Sunday 5 June 2011

The Struggles of Clarissa and Septimus


Throughout Virginia Woolf’s Mrs. Dalloway, we encounter many characters- all from different social classes and background. Clarissa Dalloway, an upper-class housewife and Septimus Warren Smith, a WWI veteran, both share a common conflict; her struggles to find her purpose in life and balance her internal and external life while he suffers from shell shock and struggles to regain his true self.

Septimus’ mind constantly fills itself with thoughts he has no control over and delusions that literally take control over him. In the beginning of the novel, he believes he is responsible for the traffic jam and his wife is embarrassed and frightened by his odd behaviors.
               
   So, thought Septimus, looking up, they are signalling to me.
                Not indeed in actual words; that is, he could not read the language yet;
                but it was plain enough, this beauty, this exquisite beauty, 
                and tears filled his eyes as he looked at the smoke words
                languishing and melting in the sky and bestowing upon him in their
                inexhaustible charity and laughing goodness one shape
                after another of unimaginable beauty and signalling their
                intention to provide him, for nothing, for ever, for looking merely, 
                with beauty, more beauty! Tears ran down his cheeks. (18)

This is an example of how his thoughts are incomprehensible to his wife because the letters that the planes were making weren’t directed to Septimus. However, he strongly thought that someone was trying to communicate with him through a coded language. Although his wife and his doctors encourage him to notice things around him, he has removed himself from the physical world and instead lives in an internal world where he sees and hears things that aren’t real. His thoughts of the outside world make it impossible for him to be his self because he views the world as a threat and danger to him. We see the build-up of his frustration and anger with his doctors when he is diagnosed with having ‘a lack of proportions’ by Sir William Bradshaw and his inability to find the words to defend himself pushes him to the edge of committing suicide.

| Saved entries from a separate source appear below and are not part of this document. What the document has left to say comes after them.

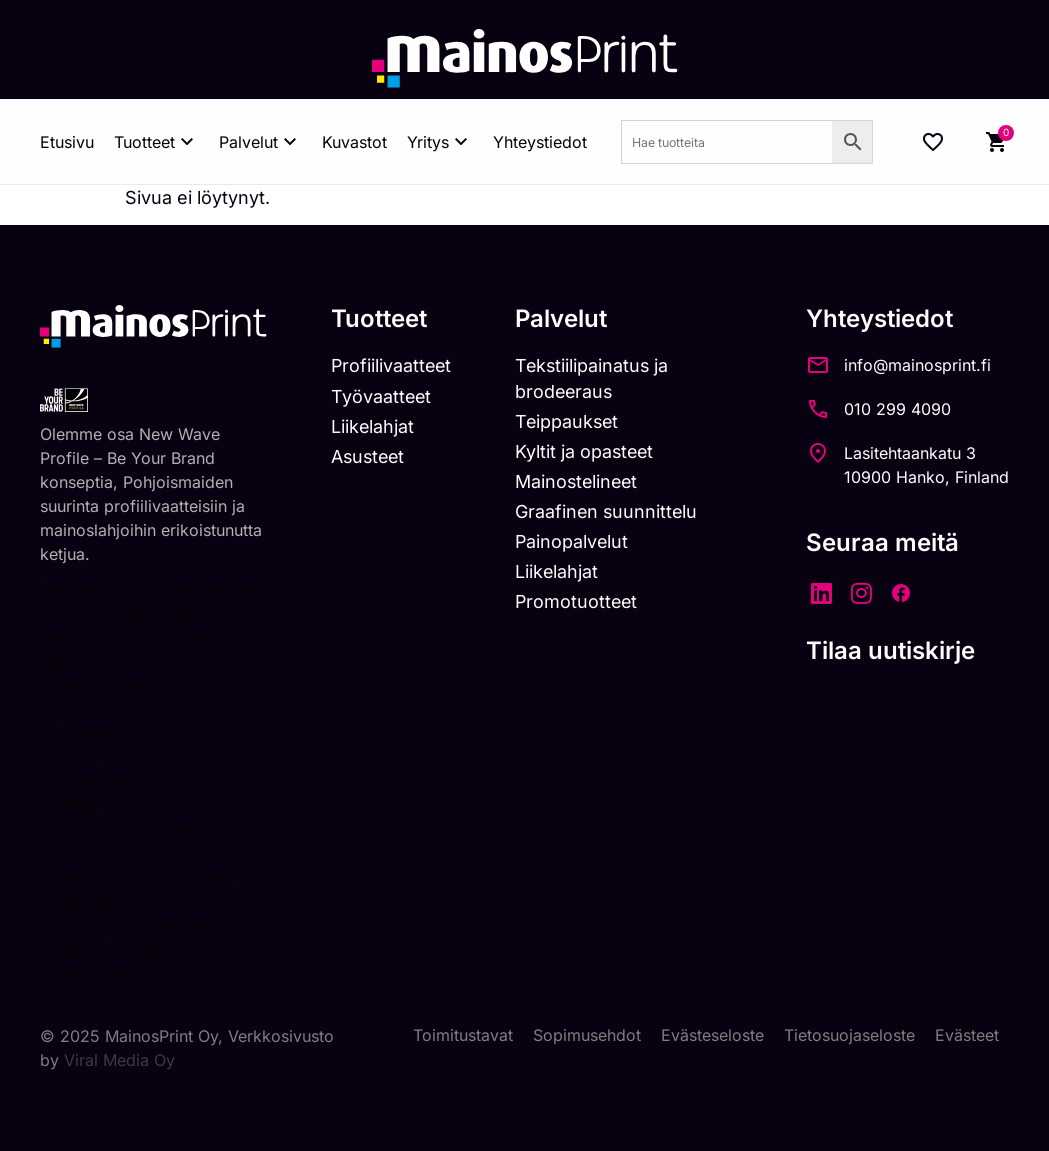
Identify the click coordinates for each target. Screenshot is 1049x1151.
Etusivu (67, 142)
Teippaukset (570, 421)
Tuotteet (156, 142)
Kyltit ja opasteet (587, 451)
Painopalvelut (574, 542)
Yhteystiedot (540, 142)
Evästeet (967, 1035)
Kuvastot (354, 142)
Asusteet (368, 456)
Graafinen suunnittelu (609, 511)
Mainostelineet (580, 481)
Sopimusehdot (587, 1035)
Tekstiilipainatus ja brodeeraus (595, 378)
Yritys (440, 142)
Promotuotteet (579, 602)
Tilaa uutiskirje (890, 650)
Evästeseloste (712, 1035)
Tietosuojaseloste (849, 1035)
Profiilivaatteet (391, 365)
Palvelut (260, 142)
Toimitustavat (463, 1035)
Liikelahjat (372, 426)
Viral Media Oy (119, 1059)
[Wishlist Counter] (933, 142)
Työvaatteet (381, 396)
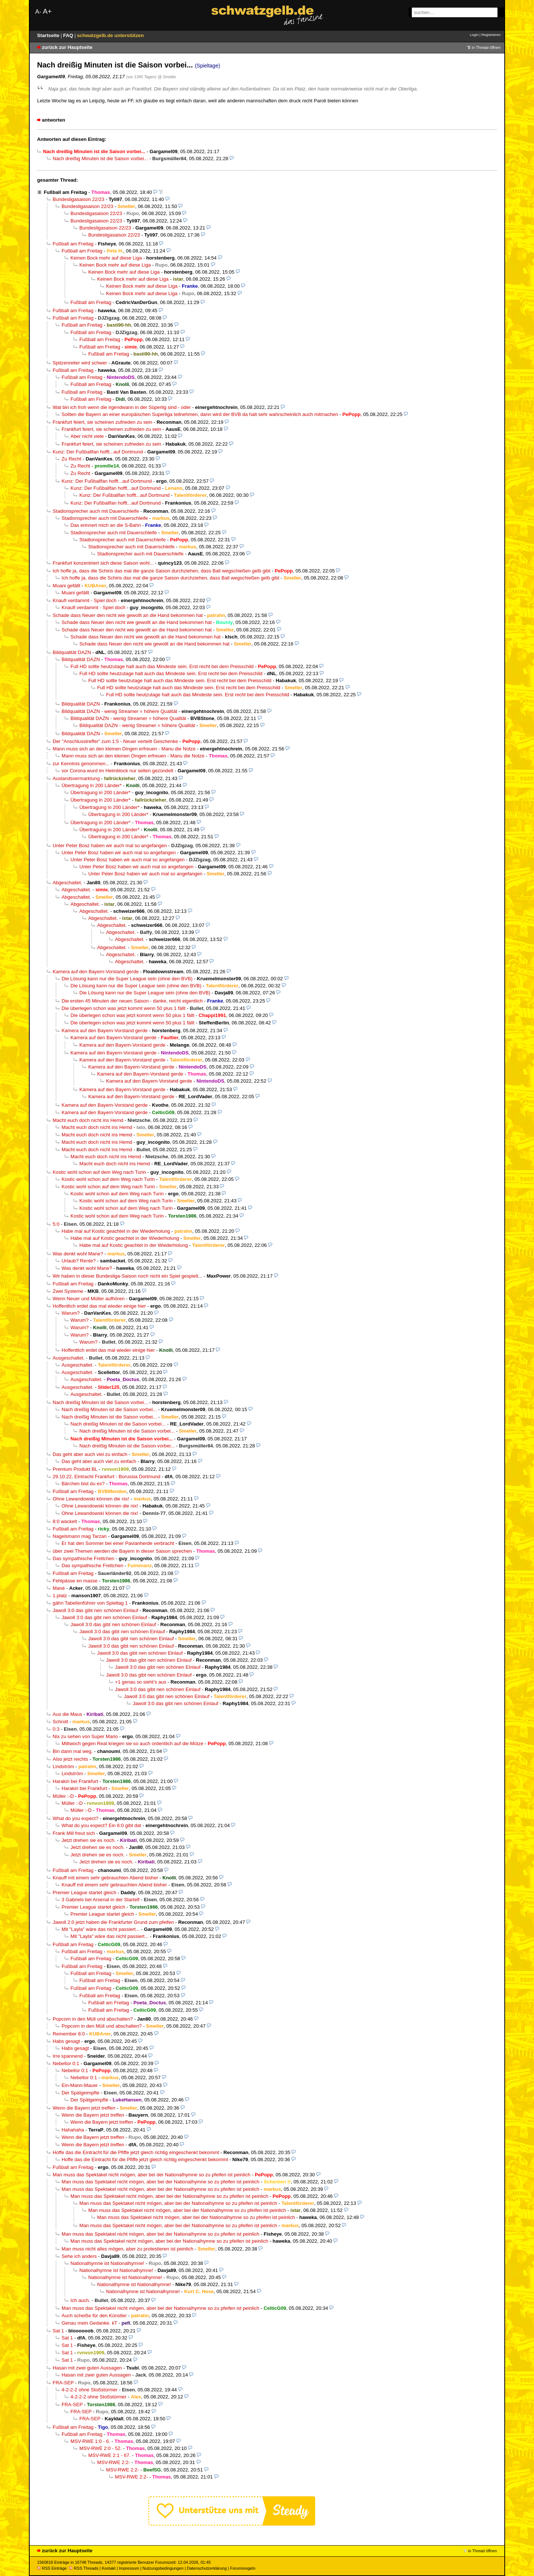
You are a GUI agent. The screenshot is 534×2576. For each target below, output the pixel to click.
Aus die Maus (67, 1714)
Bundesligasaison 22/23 (78, 199)
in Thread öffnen (486, 47)
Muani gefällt (66, 585)
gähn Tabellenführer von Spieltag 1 (90, 1603)
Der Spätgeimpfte (80, 2093)
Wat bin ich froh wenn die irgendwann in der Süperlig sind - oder (122, 407)
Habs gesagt (66, 2041)
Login (474, 35)
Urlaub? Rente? (79, 1261)
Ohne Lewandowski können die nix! (91, 1499)
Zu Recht (71, 459)
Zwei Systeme (68, 1291)
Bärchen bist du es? (83, 1483)
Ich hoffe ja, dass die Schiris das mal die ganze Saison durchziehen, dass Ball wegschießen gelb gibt (161, 571)
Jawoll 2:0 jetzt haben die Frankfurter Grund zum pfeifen (113, 1922)
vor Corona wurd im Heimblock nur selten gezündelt (117, 770)
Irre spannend (68, 2056)
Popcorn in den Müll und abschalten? (93, 2019)
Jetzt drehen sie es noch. (89, 1840)
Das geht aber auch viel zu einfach (90, 1454)
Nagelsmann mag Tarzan (80, 1536)
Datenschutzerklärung (207, 2568)
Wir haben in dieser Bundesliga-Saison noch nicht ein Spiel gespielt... (127, 1276)
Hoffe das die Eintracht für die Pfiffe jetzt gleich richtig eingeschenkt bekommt (136, 2152)
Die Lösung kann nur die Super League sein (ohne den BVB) (127, 978)
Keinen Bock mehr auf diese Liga (106, 258)
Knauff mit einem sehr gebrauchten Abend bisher (105, 1877)
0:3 (56, 1729)
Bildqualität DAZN (72, 652)
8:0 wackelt (65, 1521)
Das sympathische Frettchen (83, 1558)
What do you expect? (75, 1818)
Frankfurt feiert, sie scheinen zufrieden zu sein (102, 422)
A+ (47, 11)
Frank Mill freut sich (74, 1833)
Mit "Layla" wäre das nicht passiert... (101, 1929)
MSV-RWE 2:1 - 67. (109, 2455)
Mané (59, 1588)
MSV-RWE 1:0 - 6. (90, 2441)
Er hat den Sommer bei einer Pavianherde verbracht (118, 1543)
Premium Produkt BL (75, 1469)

When we observe Clarissa, similarities between her and Septimus are not necessarily evident. In general, a woman married to a wealthy man and a prominent member of the high class, don’t usually have anything in common with a man who has seen his friends die in front of him. But Clarissa struggles with her life as she tries to find the deep meaning of the purpose of life. Although it may seem like she is living the elite life and enjoys every minute of her life planning parties for her high class society friends, she desires for privacy and happiness. Mr. Whittaker even says ‘But why should she (Ms. Kilman) have to suffer when other women, like Clarissa Dalloway, escaped? Knowledge comes through suffering, said Mr. Whittaker. (114). No one knows the pain Clarissa is going through because she hosts parties to cover up the fact that she is actually lonely and confused with life. She says that her parties are ‘an offering; to combine, to create; but to whom?’ (107) and this suggests that she doesn’t know whether she throws parties for her own benefit or for others. She often thinks of the past and wonders, what her life would have been like if she were married to Peter Walsh instead of Richard and at times, wishes she could live life over again.

Septimus and Clarissa are not similar just because they are both oppressed characters. Rather, their two distinct moments of certainty are what they both share in common. Septimus’ moment of certainty occurs when he decided to end his life by committing suicide. He believes that if he continues to live his life, Sir William Bradshaw will literally suck the soul out of him and send him away to a mental institution. His suicide is a way of taking charge of his own life and even though he ended up dying, it was a decision he made on his own, and not anyone else’s. Clarissa’s moment of certainty results when she learns the death of Septimus. She admires his courageousness because she realizes that he saved his soul by killing himself before his doctors and his wife pushed him to the edge. She decides to continue living her life with hidden regrets and this awakens Clarissa to the truth about the effect of oppression on people.